■ Exercise description: Please resume the article on fighting the opioid crisis in Arkansas, picking up right after its final paragraph.

■ Page text:
######

Oct 23 2023
The opioid crisis has had a widespread and destructive impact on Arkansas. Individuals have struggled to overcome addiction and communities have invested in treatment and recovery to break the cycle of dependence, giving families hope in the fight against opioid abuse.
Fentanyl, a synthetic opioid, is now the number one cause of overdose deaths in our state. Federal, state and local leaders are implementing a wide range of strategies to combat this devastating reality. One key to moving us in the right direction is making life-saving medication more well-known and readily available.
Arkansas first responders and law enforcement have been administering Narcan, the nasal spray form of naloxone, to reverse an opioid-induced overdose. More than 1,500 people in our state have been saved as a result, and that number will continue increasing.
In March, the U.S. Food and Drug Administration approved access to this medication without a prescription for emergency use during a suspected opioid overdose. With the option to purchase this product over-the-counter, more people will be able to dispense it.
Just months ago, Arkansas legislators passed a new law requiring public high schools and universities to have naloxone drug overdose kits available on campus. The initiative gained the attention of one of my colleagues in the U.S. House of Representatives who introduced similar legislation for schools nationwide.
Further efforts to fight opioid addiction can be seen in the creation of the Arkansas Opioid Recovery Partnership (AORP). The Association of Arkansas Counties and Arkansas Municipal League partnered to launch this initiative to ensure the state’s $200 million from the national opioid settlement are targeting the best practices and programs to help reduce the scope of the epidemic.
Over the summer, AORP secured more than 15,000 naloxone kits for law enforcement to help victims of overdose. Arming officers on the frontlines of this crisis with this powerful resource is an important step to preventing fatalities and even getting users on a path to treatment and recovery.

######

[Stored items]
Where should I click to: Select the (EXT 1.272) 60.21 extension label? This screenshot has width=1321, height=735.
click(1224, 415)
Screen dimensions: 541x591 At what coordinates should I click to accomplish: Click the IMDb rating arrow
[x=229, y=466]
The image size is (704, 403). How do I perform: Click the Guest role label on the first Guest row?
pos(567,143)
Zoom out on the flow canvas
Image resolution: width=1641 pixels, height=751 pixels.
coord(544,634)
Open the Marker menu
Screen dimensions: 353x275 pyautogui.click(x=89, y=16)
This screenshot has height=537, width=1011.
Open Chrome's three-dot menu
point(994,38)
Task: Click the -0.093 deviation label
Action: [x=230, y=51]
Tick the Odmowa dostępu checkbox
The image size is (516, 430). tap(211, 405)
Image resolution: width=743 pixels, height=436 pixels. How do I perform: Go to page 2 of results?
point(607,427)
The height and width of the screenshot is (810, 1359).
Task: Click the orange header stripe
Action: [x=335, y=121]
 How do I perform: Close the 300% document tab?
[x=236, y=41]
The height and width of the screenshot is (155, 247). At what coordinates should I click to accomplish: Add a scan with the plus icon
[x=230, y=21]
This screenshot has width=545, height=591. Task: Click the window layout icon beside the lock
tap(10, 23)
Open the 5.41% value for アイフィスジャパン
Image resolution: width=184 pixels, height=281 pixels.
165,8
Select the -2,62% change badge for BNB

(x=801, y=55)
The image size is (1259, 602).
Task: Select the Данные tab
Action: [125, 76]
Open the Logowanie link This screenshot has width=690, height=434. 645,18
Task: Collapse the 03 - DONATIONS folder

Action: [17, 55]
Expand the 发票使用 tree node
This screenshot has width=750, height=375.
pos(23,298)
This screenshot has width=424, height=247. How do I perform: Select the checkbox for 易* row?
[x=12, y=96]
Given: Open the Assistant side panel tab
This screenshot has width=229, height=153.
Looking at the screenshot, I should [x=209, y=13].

######

■ Expected answer:
We must take a comprehensive approach to solving this problem and that includes targeting the illicit fentanyl supply chain from the chemical suppliers in China to the Mexican cartels that traffic the drugs across our southern border. I’m proud to champion the FEND Off Fentanyl Act. This bipartisan legislation would strengthen current law so government agencies can more effectively disrupt the trafficking of fentanyl and impose sanctions on money laundering that makes this criminal activity profitable.
We’re working to turn the tide against the epidemic through a variety of methods and there is a role for us all to play.
Drug take-back programs are an important tool to getting legal prescription drugs off the streets and out of the hands of friends, family and neighbors who might misuse them either deliberately or unintentionally.
Across the state, law enforcement agencies have collection boxes to dispose of these medicines. On Arkansas Drug Take-Back Day, Saturday, October 28, additional temporary drop-off sites will be available to make it even easier to get expired or unused medication out of our homes.
We’ve come so far in recent years, but we still have a long road ahead of us. The good news is there’s so much work being done, at all levels of government and in the private sector, to turn the tide and break out of this tragic and senseless cycle.